30 September 2013 19:44 [Source: ICIS news]
HOUSTON (ICIS)—The American Natural Soda Ash Corp. (ANSAC), an export consortium organized by three major US soda ash producers, is trying to get its foreign customers to move from annual sales contracts to ones that are negotiated quarterly.
The move to shorter terms would take some of the risk out of the projections and economic foresight needed to negotiate annual contracts for customers and producers, said Sam Blood, ANSAC’s executive vice president of sales and marketing. Blood said that ANSAC is taking the initiative because it will help producers and buyers negotiate sales terms with a much clearer picture of local economic conditions, customers’ demand levels and global economic forces at play.

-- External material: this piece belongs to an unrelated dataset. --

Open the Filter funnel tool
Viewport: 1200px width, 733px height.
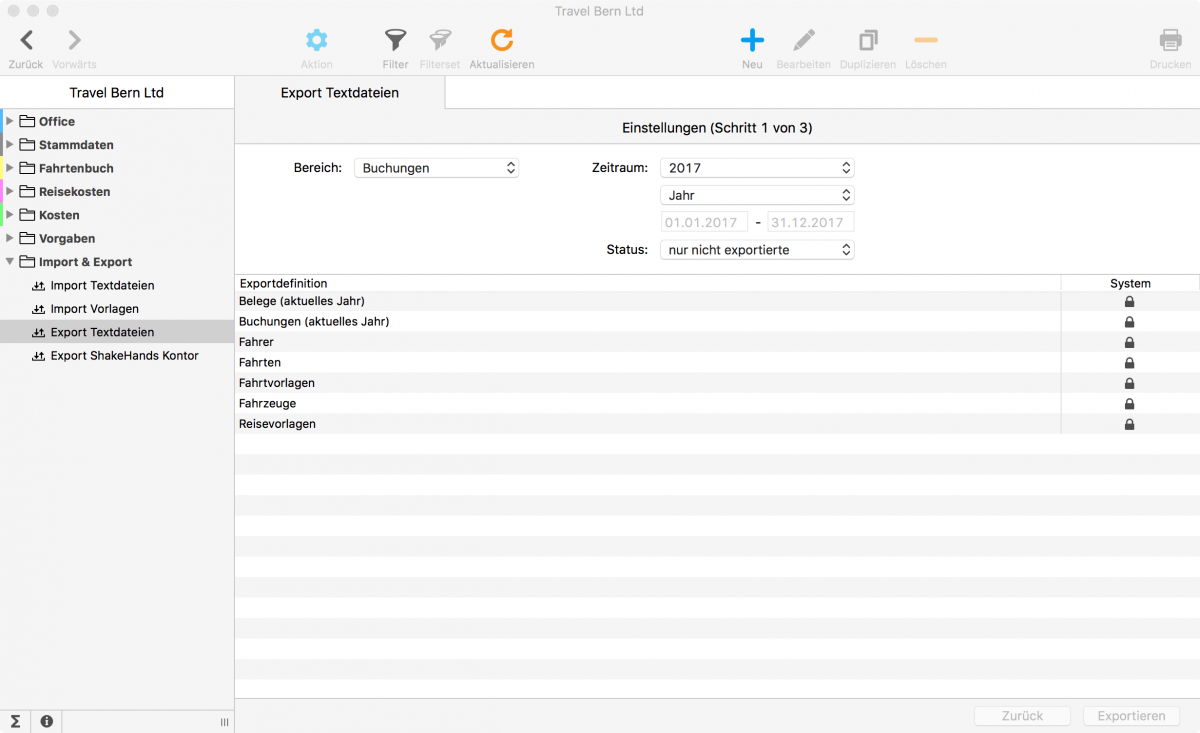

“It takes some of the guessing out of it,” Blood said. “It’s more likely to have pricing out there that reflects the market.”
ANSAC’s member companies are FMC Wyoming, OCI Resources and Tata Chemicals (Soda Ash) North America. Solvay left the consortium in 2010.
In the US domestic market, sales are governed on an annual basis. That is because soda ash is a mature industry where the product is usually sold in large quantities to large industrial users, including glassmakers, detergent companies, water treatment plants and others. Those users can usually estimate their consumption needs for the entire year.
The costs for producers, too, are also fairly fixed, except for energy prices. Energy surcharges may be added by producers during times of high energy costs.
But in export markets, marketing in varying economies on different continents can be more volatile.
ANSAC sales into the Asian market is already usually governed by contracts that are based on quarterly or six-month terms. Buyers there are more receptive to a shorter contract cycle, Blood said.
Buyers in the Middle East, too, have been more receptive to the change in approach. Blood said.
It is in the Latin America markers where ANSAC has the toughest sales job, Blood said.
Buyers there are used to annual contracts.
“Sometimes, it’s a function of what you’re used to,” Blood said. “For Latin America, this will be a change.”
One buyer, declined to discuss the contract terms on the record, but said the power wielded by the export consortium means that it will likely get its way.
“How can three or four producers get together and decide terms?” the buyer asked. In any other industry this would be described as a market manipulation, he added.
ANSAC has run into accusations of market manipulation before. In South Africa, the consortium several years ago paid a $1 million to settle allegations of price fixing. ANSAC no longer serves as the marketing agent for the member companies in South Africa where they now each market individually.ANSAC is now testing a $15/tonne (€11/tonne) price increase for exports during the 2014 calendar year. About $5 of that increase has been accepted in Asian markets where prices are usually negotiated on contracts with shorter terms.